Vos romans l’un historique, l’autre plus contemporain, font référence à la Colombie et sa situation actuelle.
William Ospina : C’est le poids énorme de l’Histoire qui a construit notre pays, l’arrivée des colons espagnols, les massacres des populations indigènes, la traite des noirs… Tous ses événements l’affectent encore. D’ailleurs la mixité de notre population s’explique par l’Histoire.
Evelio Rosero : La réalité colombienne m’affecte en tant que citoyen mais aussi en tant qu’écrivain, je ne pouvais pas ne pas rendre compte de celle-ci. Et la réalité c’est aussi la présence des quatre forces armées : narco trafiquants, paramilitaires, guérillas et militaires face à des civils démunis.
Quelle place occupe les quatre forces armées auxquelles vous faites références ?
E. R : Il n’y a pas une entité plus saine qu’une autre, chaque force tue. Les informations colombiennes relataient il y a peu l’histoire d’une mère de famille se lamentant de voir ses deux fils engagés l’un dans la guérilla, l’autre dans la formation paramilitaire. La mort est la réponse dans tous les cas.
La Colombie ne serait-elle que guerre et souffrance ?
E.R : Tout n’est pas obscur. Il y a une réponse de l’esprit, de l’humour, de la musique. Je l’exprime au début de mon roman. Néanmoins la réalité qui frappe le village imaginaire dont je parle est malheureusement très réelle, la violence est réelle. J’aurais aimé écrire seulement sur le bonheur.

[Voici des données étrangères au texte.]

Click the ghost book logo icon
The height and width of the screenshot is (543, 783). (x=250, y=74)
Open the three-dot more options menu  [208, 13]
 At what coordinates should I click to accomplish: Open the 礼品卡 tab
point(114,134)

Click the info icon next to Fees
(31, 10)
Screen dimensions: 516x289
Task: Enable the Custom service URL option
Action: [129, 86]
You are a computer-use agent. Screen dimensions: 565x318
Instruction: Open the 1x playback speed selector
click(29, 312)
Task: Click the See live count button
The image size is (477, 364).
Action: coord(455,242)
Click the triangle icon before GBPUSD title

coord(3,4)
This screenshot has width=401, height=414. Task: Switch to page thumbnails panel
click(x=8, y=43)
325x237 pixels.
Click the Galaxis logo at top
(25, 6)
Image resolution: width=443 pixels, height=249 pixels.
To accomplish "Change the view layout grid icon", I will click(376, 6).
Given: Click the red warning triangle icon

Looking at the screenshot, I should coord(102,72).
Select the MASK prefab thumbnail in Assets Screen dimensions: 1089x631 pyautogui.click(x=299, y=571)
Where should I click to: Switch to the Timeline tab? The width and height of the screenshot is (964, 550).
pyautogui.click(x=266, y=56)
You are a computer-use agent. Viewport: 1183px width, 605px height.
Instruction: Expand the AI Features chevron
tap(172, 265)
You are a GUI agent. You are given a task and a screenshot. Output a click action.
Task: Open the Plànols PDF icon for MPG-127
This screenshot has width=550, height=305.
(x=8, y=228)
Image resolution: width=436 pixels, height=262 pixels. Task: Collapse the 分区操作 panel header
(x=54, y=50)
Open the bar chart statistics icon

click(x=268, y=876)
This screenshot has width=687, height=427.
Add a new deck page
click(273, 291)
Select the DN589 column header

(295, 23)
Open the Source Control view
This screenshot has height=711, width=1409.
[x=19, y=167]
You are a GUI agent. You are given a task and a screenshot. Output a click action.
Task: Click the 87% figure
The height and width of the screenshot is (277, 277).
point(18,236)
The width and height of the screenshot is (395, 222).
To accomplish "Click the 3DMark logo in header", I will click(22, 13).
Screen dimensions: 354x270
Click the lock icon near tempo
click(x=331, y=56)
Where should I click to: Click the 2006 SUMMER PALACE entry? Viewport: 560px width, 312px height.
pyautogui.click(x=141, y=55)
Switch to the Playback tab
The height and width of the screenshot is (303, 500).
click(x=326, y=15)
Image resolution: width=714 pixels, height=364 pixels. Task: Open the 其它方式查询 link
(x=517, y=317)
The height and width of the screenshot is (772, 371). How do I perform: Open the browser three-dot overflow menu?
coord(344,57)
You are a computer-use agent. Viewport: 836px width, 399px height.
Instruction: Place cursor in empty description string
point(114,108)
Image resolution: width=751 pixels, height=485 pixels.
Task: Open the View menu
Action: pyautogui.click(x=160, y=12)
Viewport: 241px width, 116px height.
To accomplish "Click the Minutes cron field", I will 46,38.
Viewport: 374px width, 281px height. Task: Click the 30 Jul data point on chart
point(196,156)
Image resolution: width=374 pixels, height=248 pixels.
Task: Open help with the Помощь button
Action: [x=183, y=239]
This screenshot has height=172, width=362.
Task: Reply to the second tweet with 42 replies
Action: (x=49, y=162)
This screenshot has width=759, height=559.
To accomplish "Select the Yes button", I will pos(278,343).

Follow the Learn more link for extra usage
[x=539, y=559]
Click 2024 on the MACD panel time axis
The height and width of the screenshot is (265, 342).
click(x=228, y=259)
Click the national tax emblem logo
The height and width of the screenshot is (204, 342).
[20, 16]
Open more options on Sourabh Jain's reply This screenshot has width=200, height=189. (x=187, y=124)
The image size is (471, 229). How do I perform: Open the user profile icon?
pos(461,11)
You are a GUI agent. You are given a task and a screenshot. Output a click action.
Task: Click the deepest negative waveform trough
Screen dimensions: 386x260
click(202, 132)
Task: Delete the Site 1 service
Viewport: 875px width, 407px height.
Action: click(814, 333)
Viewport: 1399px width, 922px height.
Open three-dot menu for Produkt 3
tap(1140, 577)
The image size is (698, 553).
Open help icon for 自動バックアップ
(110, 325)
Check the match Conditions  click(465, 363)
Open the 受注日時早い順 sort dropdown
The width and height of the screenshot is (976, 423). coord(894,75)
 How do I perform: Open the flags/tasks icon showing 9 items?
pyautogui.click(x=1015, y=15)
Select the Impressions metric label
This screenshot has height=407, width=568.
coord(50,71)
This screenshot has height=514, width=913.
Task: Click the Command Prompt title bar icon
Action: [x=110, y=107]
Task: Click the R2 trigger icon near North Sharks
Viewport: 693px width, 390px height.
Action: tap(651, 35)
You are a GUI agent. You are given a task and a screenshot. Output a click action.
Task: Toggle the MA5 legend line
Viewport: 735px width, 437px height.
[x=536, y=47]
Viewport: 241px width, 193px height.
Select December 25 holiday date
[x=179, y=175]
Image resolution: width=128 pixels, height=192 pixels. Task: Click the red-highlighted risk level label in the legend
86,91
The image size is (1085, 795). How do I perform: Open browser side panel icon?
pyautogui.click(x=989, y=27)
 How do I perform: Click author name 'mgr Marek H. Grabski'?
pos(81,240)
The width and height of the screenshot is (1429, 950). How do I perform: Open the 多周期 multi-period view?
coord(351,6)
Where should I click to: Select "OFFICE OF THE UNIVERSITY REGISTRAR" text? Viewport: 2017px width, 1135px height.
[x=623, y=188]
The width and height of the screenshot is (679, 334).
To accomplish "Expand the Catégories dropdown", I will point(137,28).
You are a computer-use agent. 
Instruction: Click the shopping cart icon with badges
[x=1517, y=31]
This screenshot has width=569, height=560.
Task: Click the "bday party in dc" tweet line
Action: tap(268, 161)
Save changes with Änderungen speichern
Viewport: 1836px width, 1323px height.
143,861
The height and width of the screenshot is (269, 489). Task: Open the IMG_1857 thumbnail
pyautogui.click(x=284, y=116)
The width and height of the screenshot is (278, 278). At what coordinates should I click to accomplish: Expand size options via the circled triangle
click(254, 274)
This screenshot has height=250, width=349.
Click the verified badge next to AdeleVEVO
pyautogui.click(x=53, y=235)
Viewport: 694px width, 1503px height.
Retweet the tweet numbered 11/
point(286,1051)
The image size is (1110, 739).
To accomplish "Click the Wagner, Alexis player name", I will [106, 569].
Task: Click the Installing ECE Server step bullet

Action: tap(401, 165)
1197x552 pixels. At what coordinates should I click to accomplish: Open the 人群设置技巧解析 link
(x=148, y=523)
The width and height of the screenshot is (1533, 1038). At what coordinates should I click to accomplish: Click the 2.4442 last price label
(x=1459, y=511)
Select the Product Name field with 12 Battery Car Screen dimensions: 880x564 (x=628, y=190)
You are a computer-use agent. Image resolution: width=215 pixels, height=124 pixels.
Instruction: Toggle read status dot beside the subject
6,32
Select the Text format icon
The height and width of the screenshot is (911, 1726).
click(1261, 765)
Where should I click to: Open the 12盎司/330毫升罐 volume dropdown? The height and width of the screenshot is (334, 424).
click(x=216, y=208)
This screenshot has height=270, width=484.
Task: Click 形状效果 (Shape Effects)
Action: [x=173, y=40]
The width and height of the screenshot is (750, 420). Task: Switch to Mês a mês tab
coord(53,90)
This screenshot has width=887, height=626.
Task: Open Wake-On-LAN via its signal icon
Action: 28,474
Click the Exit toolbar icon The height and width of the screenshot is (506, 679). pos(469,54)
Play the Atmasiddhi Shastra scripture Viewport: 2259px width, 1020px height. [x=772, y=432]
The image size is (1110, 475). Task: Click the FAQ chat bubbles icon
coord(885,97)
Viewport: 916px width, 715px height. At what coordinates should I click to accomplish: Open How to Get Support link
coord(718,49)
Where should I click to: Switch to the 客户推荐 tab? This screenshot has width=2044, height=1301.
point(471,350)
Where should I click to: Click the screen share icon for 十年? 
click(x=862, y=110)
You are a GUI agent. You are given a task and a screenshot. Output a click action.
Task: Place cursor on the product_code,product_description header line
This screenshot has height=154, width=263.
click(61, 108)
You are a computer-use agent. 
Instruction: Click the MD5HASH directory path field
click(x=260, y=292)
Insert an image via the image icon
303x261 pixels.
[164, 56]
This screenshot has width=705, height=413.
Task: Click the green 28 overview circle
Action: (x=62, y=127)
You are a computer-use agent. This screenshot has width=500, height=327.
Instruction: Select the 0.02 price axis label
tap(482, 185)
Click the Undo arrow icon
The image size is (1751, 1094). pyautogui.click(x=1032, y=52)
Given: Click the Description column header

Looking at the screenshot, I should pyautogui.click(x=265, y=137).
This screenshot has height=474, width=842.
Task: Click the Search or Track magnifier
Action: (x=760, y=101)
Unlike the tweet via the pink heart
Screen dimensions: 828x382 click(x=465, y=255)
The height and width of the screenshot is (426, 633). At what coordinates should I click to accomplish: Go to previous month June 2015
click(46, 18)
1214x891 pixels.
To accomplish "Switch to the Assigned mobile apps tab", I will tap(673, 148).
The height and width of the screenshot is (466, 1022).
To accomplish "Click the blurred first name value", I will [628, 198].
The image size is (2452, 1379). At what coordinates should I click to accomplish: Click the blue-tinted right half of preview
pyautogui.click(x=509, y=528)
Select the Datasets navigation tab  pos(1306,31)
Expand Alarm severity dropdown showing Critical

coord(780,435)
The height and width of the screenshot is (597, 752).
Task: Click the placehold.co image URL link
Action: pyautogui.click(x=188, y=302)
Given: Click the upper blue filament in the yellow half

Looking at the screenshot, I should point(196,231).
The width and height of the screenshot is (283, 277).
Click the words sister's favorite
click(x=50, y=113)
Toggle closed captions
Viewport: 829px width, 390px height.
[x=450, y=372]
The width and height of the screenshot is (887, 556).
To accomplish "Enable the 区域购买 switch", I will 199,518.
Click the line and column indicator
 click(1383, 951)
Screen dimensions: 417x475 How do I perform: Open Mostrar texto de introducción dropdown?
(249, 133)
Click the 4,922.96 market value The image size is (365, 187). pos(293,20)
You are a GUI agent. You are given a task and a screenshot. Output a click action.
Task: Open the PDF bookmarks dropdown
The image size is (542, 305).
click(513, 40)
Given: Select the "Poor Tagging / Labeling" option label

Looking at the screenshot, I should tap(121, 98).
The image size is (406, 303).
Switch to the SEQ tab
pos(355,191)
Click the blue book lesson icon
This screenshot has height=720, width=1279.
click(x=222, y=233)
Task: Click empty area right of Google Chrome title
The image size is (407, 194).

Juan Manuel Santos est arrivé au pouvoir en juin dernier, pensez-vous que cela puisse faire changer les choses ?
E. R : Il y a des différences entre Santos et son prédécesseur Uribe. Cependant Santos s’inscrit dans la continuité du premier. Il est le dauphin d’Uribe et s’emploie d’ailleurs à couvrir les méfaits de son prédécesseur tels que les liens du gouvernement avec les narcotrafiquants et les paramilitaires.
W.O : La différence entre les deux est qu’Uribe appartient à la nouvelle classe de dirigeant alors que Santos vient de la vieille élite colombienne. Leurs intérêts sont différents. Alors qu’Uribe était très attaché à maintenir le régime de grands propriétaires, Santos veut changer cela. On ne peut pas savoir jusqu’où va aller cette différence et si cela va déclencher un autre genre de conflit.
En tant que journalistes, quelle place est donnée à la liberté de la presse en Colombie?
W.O : Je n’ai jamais senti de contraintes, vécu de censure vis-à-vis de mon travail journalistique. Mais je sais malgré tout qu’il y a des choses qu’on ne peut pas dire. La censure se fait par mon autocensure.
Etre écrivain permet-il une plus grande liberté d’expression ?
E.R :La littérature est vitale, elle nous touche et a ce pouvoir de partager la réalité. Le mot écrit reste à la différence des informations télévisées. En tant qu’écrivain je me sens engagé, j’ai le devoir d’écrire de mieux en mieux sans m’affilier à un parti politique quel qu’il soit.
W.O : Je crois à la capacité de la littérature pour modifier l’histoire, les êtres humains, les consciences. La réalité colombienne exige un gros travail sur le plan littéraire et culturel. Si la littérature nous aide à voir, à entretenir la mémoire alors il sera plus facile de changer les choses. L’important n’est pas qu’un pays ait une guérilla, mais qu’il soit capable de la stopper.